Publicacao/Comunicacao
Intimação - DESPACHO
PROCEDIMENTO COMUM Nº 5014995-30.2024.4.02.5001/ES
AUTOR: MILLENA NOGUEIRA CUPERTINO
ADVOGADO(A): WELLINGTON BERMUDES PROCOPIO (OAB ES026063)
ADVOGADO(A): ROSILENE COSTA DA SILVA (OAB ES032656)
DESPACHO/DECISÃO
Assunto: Pensão
Trata-se de Ação de Concessão de Pensão por Morte proposta por Millena Nogueira Cupertino em face da Fundação Nacional de Saúde (FUNASA), posteriormente incluída a União Federal no polo passivo. A autora, neta do servidor público federal Mercino Evangelista dos Santos, falecido em 23/11/2011, busca o reconhecimento do direito à pensão por morte, que inicialmente foi percebida pela cônjuge do instituidor, Sra. Maria Nogueira dos Santos, até seu óbito em 13/07/2020. O pedido administrativo da autora, datado de 31/03/2023, foi indeferido por ausência de dependência econômica e por ter atingido 21 anos de idade, bem como pela não extensão da ressalva de invalidez a menor sob guarda e tutela antes da Lei 13.135/2015.

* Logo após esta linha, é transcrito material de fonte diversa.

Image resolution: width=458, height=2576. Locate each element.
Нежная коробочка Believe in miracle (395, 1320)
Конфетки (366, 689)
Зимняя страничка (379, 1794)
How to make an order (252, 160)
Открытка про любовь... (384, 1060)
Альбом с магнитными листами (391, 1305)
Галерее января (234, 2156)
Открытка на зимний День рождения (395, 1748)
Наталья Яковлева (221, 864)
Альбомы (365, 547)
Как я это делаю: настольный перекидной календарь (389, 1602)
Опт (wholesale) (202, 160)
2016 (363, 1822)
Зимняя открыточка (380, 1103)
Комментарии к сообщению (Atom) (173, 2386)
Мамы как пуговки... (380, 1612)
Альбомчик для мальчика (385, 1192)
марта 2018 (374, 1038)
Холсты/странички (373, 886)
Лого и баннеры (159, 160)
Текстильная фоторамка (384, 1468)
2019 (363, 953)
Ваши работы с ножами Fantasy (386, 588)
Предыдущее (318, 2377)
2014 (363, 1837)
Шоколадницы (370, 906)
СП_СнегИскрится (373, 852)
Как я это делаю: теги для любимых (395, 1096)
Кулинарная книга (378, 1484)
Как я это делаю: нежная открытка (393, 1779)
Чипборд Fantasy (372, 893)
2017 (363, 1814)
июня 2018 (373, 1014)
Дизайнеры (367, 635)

A autora alega ter sido tutelada pelo avô desde os 4 anos de idade, conforme termo de guarda e responsabilidade de 08/06/1999, e que já era dependente no plano de saúde da FUNASA desde 22/03/1999. Argumenta a aplicabilidade da Ação Direta de Inconstitucionalidade (ADI) nº 4878 do STF, que reconheceu o menor sob guarda como dependente para fins previdenciários, desde que comprovada a dependência econômica. Adicionalmente, invoca sua condição de pessoa com deficiência desde a infância, diagnosticada com malformações congênitas do sistema nervoso (CID 10 Q07.0) e da medula espinhal (CID 10 Q06.0), conforme laudo médico, o que a habilitaria à pensão vitalícia do art. 217, inciso I, alínea "e", da Lei 8.112/90, ou à extensão da pensão aos filhos maiores de 21 anos se inválidos, prevista no art. 217, inciso II, alínea "a", da mesma lei, vigente à época do óbito do instituidor. A autora também defende a inaplicabilidade da prescrição para menores sob guarda e pessoas com deficiência, com base nos princípios constitucionais e no Estatuto da Pessoa com Deficiência. Requer o deferimento da pensão desde a data do óbito do segurado em 23/11/2011.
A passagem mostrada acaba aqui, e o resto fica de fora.